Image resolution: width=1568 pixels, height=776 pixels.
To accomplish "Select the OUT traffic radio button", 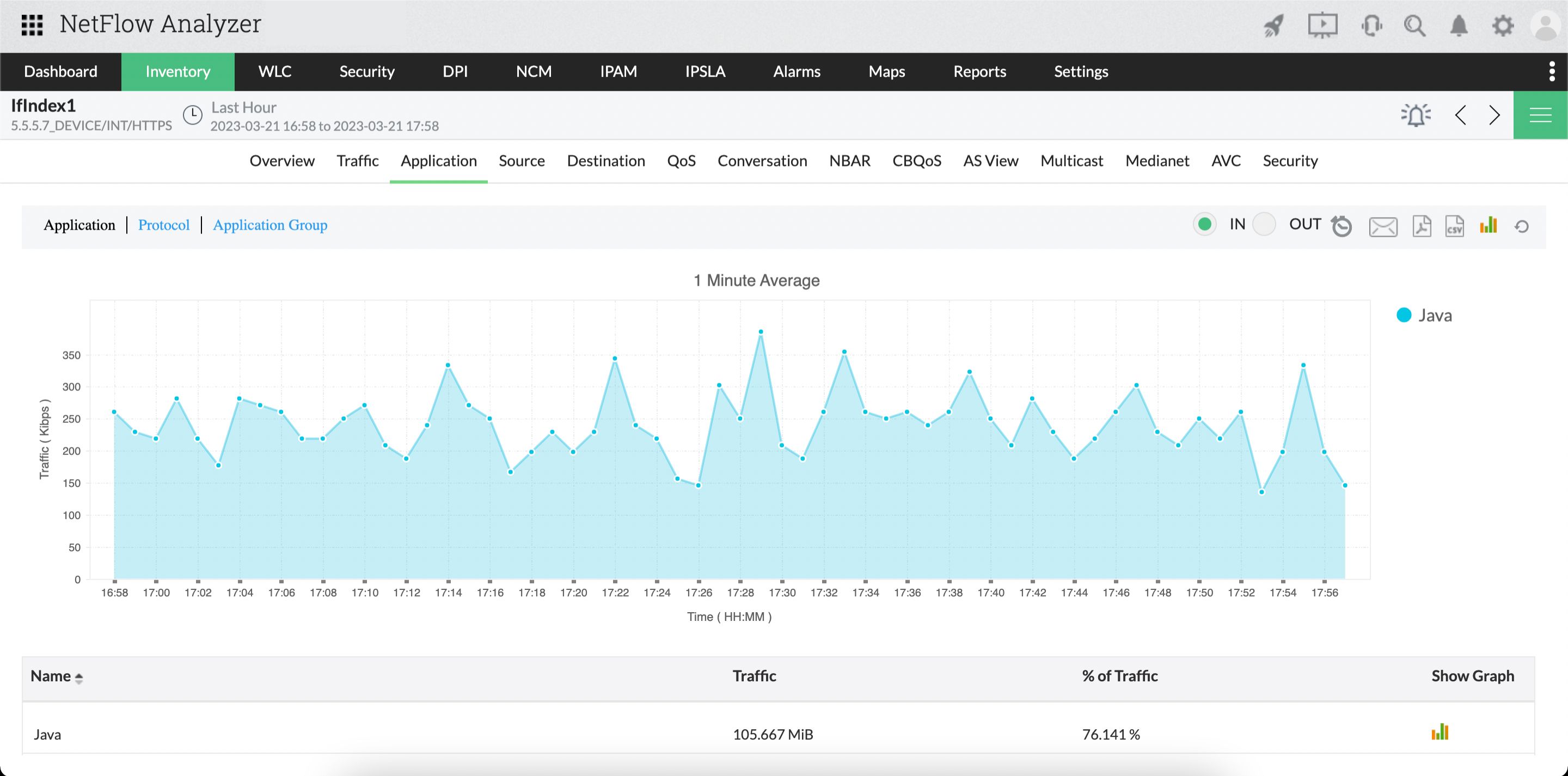I will pos(1264,224).
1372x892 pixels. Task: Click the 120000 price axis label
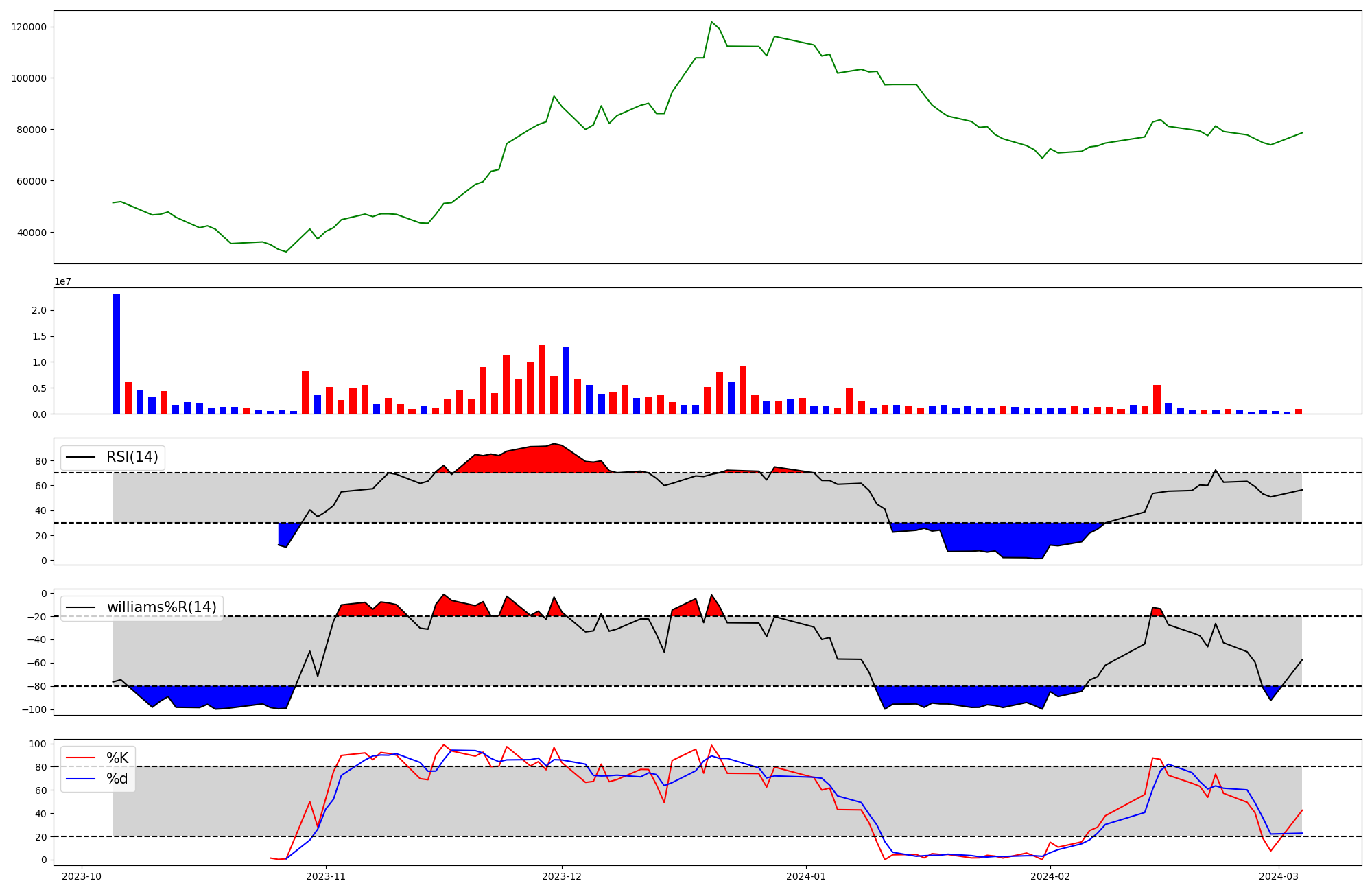29,27
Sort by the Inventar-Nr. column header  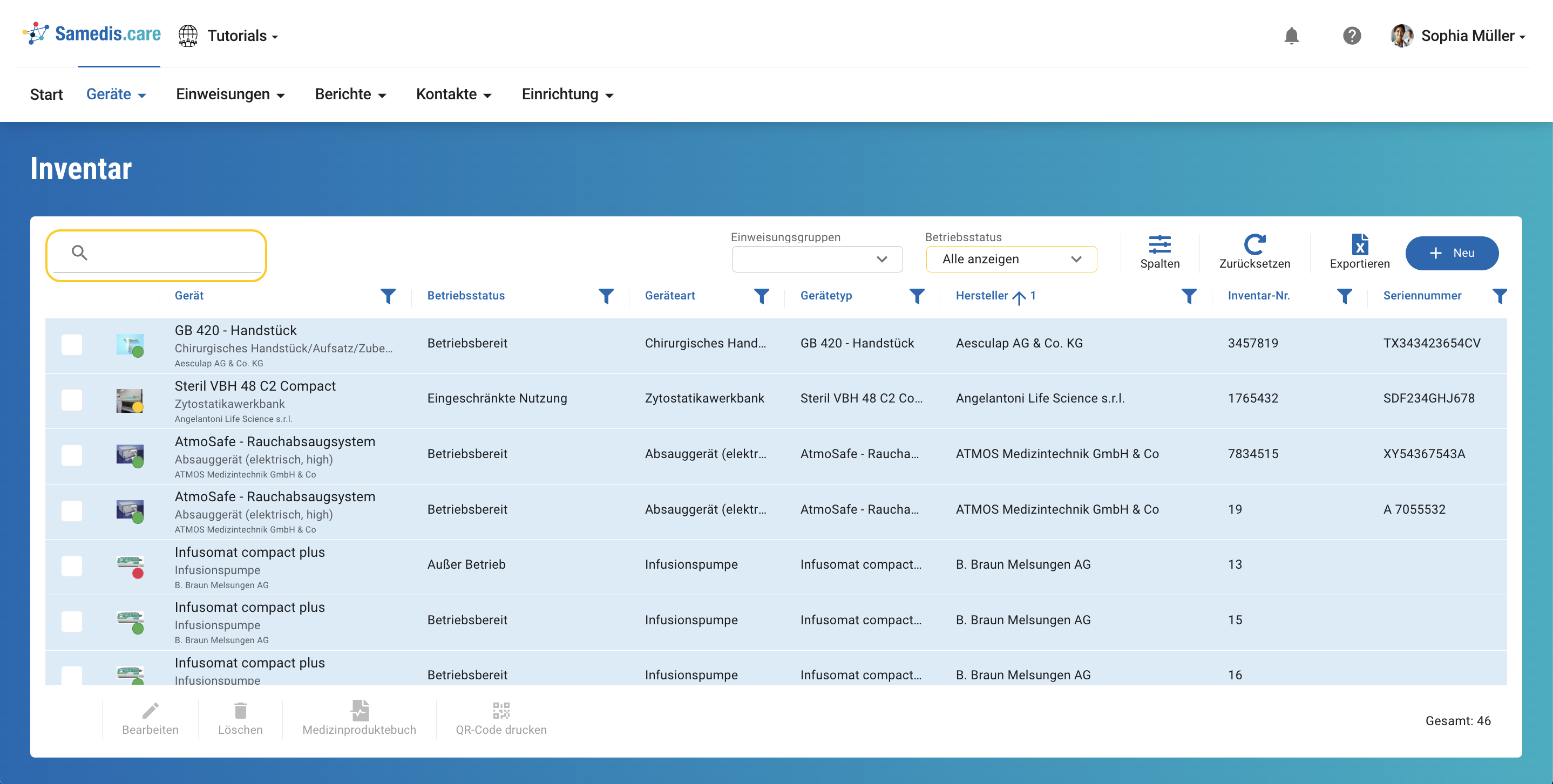tap(1258, 296)
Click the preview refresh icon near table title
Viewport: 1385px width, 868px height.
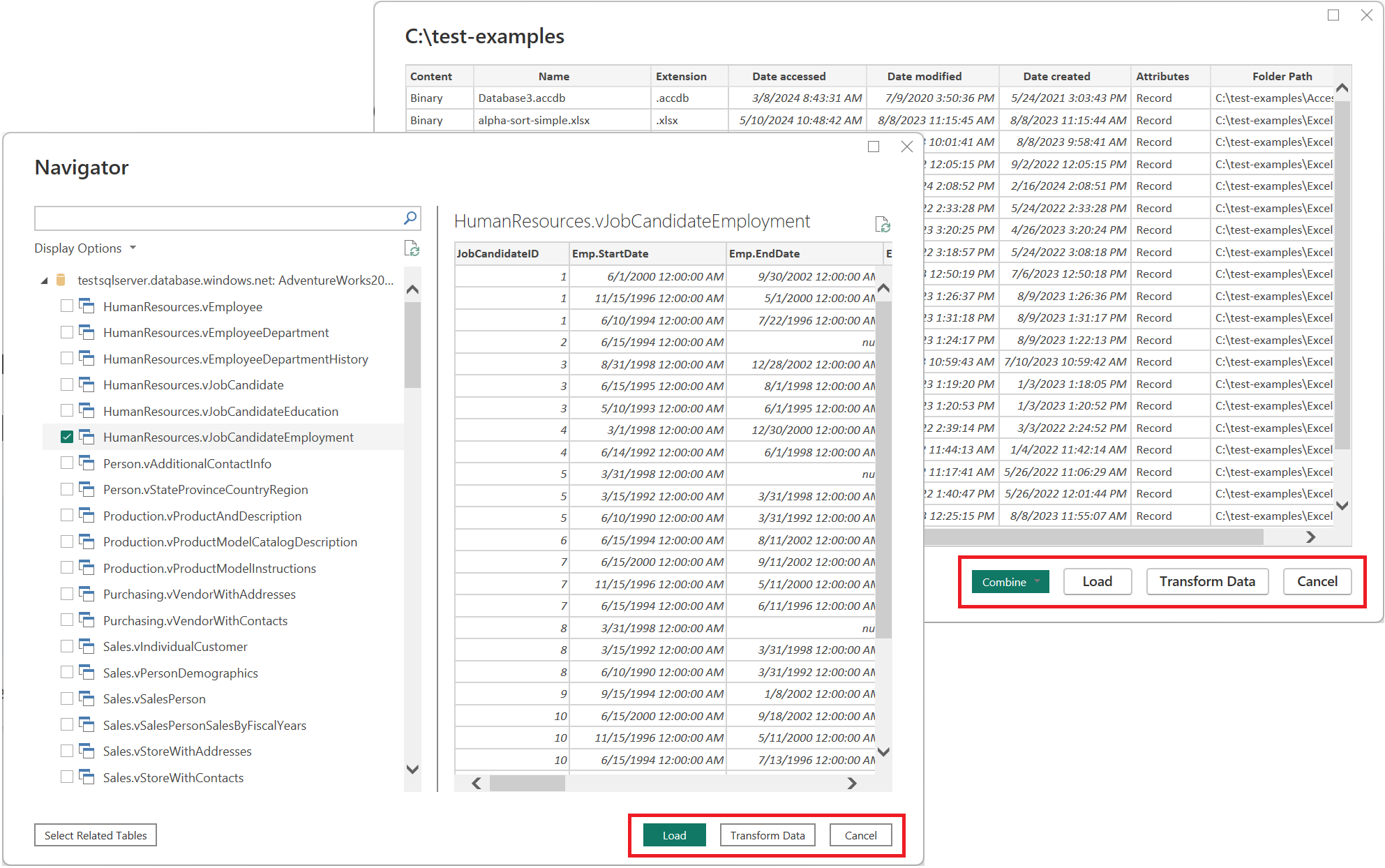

■ ■ ■ ■ ■ ■ ■

[EXERCISE AIM] Report how many lines above include "height". Nothing else.

[YOUR SOLUTION] 2